**** Records provided
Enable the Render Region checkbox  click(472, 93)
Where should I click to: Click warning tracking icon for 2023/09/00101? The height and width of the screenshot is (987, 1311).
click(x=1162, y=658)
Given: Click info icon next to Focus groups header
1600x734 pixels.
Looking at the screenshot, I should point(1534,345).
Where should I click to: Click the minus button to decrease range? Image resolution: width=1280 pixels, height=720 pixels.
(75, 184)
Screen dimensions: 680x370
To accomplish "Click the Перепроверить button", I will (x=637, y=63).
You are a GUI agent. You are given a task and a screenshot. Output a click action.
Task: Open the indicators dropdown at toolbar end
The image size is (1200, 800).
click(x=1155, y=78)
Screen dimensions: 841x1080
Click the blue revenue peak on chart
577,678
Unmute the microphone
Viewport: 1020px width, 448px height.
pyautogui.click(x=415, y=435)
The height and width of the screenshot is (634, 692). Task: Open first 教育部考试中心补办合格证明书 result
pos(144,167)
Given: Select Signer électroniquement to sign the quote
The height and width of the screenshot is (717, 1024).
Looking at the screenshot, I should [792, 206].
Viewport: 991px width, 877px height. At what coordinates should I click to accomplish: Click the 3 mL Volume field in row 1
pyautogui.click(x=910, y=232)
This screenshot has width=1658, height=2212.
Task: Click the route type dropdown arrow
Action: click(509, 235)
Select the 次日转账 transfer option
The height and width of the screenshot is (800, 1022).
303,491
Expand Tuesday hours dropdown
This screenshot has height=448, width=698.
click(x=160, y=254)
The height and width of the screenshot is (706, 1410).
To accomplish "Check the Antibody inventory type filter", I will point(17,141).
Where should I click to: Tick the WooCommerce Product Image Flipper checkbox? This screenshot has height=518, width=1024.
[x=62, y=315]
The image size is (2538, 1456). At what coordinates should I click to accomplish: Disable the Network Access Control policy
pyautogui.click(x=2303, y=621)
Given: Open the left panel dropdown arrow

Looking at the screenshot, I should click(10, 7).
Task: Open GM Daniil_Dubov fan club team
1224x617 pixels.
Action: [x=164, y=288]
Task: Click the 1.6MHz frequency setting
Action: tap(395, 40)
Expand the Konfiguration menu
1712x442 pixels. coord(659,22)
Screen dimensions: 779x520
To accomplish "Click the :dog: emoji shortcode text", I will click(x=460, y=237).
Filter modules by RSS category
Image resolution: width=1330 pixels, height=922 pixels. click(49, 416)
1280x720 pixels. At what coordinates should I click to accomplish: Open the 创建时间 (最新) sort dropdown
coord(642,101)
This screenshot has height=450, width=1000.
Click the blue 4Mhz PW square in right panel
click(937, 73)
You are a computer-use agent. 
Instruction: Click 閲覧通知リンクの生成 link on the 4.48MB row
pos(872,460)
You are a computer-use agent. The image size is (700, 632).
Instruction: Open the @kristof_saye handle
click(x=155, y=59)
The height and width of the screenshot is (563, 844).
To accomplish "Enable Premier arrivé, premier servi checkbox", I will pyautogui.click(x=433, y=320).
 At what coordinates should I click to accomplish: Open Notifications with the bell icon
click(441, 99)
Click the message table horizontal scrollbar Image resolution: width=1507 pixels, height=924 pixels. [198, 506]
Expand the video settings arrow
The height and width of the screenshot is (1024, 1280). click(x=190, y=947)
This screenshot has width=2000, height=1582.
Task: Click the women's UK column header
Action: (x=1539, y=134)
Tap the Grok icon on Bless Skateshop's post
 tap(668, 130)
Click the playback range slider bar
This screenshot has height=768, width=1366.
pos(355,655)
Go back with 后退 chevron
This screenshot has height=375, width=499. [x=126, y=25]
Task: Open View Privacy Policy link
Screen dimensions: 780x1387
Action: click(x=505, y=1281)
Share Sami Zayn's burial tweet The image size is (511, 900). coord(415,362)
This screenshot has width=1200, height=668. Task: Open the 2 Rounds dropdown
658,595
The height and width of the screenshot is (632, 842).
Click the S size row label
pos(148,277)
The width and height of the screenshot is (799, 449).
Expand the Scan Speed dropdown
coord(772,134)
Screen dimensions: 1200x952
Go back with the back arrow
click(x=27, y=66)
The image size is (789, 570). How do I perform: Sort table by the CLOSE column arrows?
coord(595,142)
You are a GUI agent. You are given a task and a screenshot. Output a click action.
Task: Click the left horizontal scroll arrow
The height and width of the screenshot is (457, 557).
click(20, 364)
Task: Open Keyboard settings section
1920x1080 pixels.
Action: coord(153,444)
********
» Exercise:
Make a faithful copy of every record above.

» Result:
Enable the Render Region checkbox  click(472, 93)
Where should I click to: Click warning tracking icon for 2023/09/00101? The height and width of the screenshot is (987, 1311).
click(x=1162, y=658)
Given: Click info icon next to Focus groups header
1600x734 pixels.
Looking at the screenshot, I should point(1534,345).
Where should I click to: Click the minus button to decrease range? Image resolution: width=1280 pixels, height=720 pixels.
(75, 184)
Screen dimensions: 680x370
To accomplish "Click the Перепроверить button", I will (x=637, y=63).
You are a GUI agent. You are given a task and a screenshot. Output a click action.
Task: Open the indicators dropdown at toolbar end
The image size is (1200, 800).
click(x=1155, y=78)
Screen dimensions: 841x1080
Click the blue revenue peak on chart
577,678
Unmute the microphone
Viewport: 1020px width, 448px height.
pyautogui.click(x=415, y=435)
The height and width of the screenshot is (634, 692). Task: Open first 教育部考试中心补办合格证明书 result
pos(144,167)
Given: Select Signer électroniquement to sign the quote
The height and width of the screenshot is (717, 1024).
Looking at the screenshot, I should [792, 206].
Viewport: 991px width, 877px height. At what coordinates should I click to accomplish: Click the 3 mL Volume field in row 1
pyautogui.click(x=910, y=232)
This screenshot has width=1658, height=2212.
Task: Click the route type dropdown arrow
Action: click(509, 235)
Select the 次日转账 transfer option
The height and width of the screenshot is (800, 1022).
303,491
Expand Tuesday hours dropdown
This screenshot has height=448, width=698.
click(x=160, y=254)
The height and width of the screenshot is (706, 1410).
To accomplish "Check the Antibody inventory type filter", I will point(17,141).
Where should I click to: Tick the WooCommerce Product Image Flipper checkbox? This screenshot has height=518, width=1024.
[x=62, y=315]
The image size is (2538, 1456). At what coordinates should I click to accomplish: Disable the Network Access Control policy
pyautogui.click(x=2303, y=621)
Given: Open the left panel dropdown arrow

Looking at the screenshot, I should click(10, 7).
Task: Open GM Daniil_Dubov fan club team
1224x617 pixels.
Action: [x=164, y=288]
Task: Click the 1.6MHz frequency setting
Action: tap(395, 40)
Expand the Konfiguration menu
1712x442 pixels. coord(659,22)
Screen dimensions: 779x520
To accomplish "Click the :dog: emoji shortcode text", I will click(x=460, y=237).
Filter modules by RSS category
Image resolution: width=1330 pixels, height=922 pixels. click(49, 416)
1280x720 pixels. At what coordinates should I click to accomplish: Open the 创建时间 (最新) sort dropdown
coord(642,101)
This screenshot has height=450, width=1000.
Click the blue 4Mhz PW square in right panel
click(937, 73)
You are a computer-use agent. 
Instruction: Click 閲覧通知リンクの生成 link on the 4.48MB row
pos(872,460)
You are a computer-use agent. The image size is (700, 632).
Instruction: Open the @kristof_saye handle
click(x=155, y=59)
The height and width of the screenshot is (563, 844).
To accomplish "Enable Premier arrivé, premier servi checkbox", I will pyautogui.click(x=433, y=320).
 At what coordinates should I click to accomplish: Open Notifications with the bell icon
click(441, 99)
Click the message table horizontal scrollbar Image resolution: width=1507 pixels, height=924 pixels. [198, 506]
Expand the video settings arrow
The height and width of the screenshot is (1024, 1280). click(x=190, y=947)
This screenshot has width=2000, height=1582.
Task: Click the women's UK column header
Action: (x=1539, y=134)
Tap the Grok icon on Bless Skateshop's post
 tap(668, 130)
Click the playback range slider bar
This screenshot has height=768, width=1366.
pos(355,655)
Go back with 后退 chevron
This screenshot has height=375, width=499. [x=126, y=25]
Task: Open View Privacy Policy link
Screen dimensions: 780x1387
Action: click(x=505, y=1281)
Share Sami Zayn's burial tweet The image size is (511, 900). coord(415,362)
This screenshot has width=1200, height=668. Task: Open the 2 Rounds dropdown
658,595
The height and width of the screenshot is (632, 842).
Click the S size row label
pos(148,277)
The width and height of the screenshot is (799, 449).
Expand the Scan Speed dropdown
coord(772,134)
Screen dimensions: 1200x952
Go back with the back arrow
click(x=27, y=66)
The image size is (789, 570). How do I perform: Sort table by the CLOSE column arrows?
coord(595,142)
You are a GUI agent. You are given a task and a screenshot. Output a click action.
Task: Click the left horizontal scroll arrow
The height and width of the screenshot is (457, 557).
click(20, 364)
Task: Open Keyboard settings section
1920x1080 pixels.
Action: coord(153,444)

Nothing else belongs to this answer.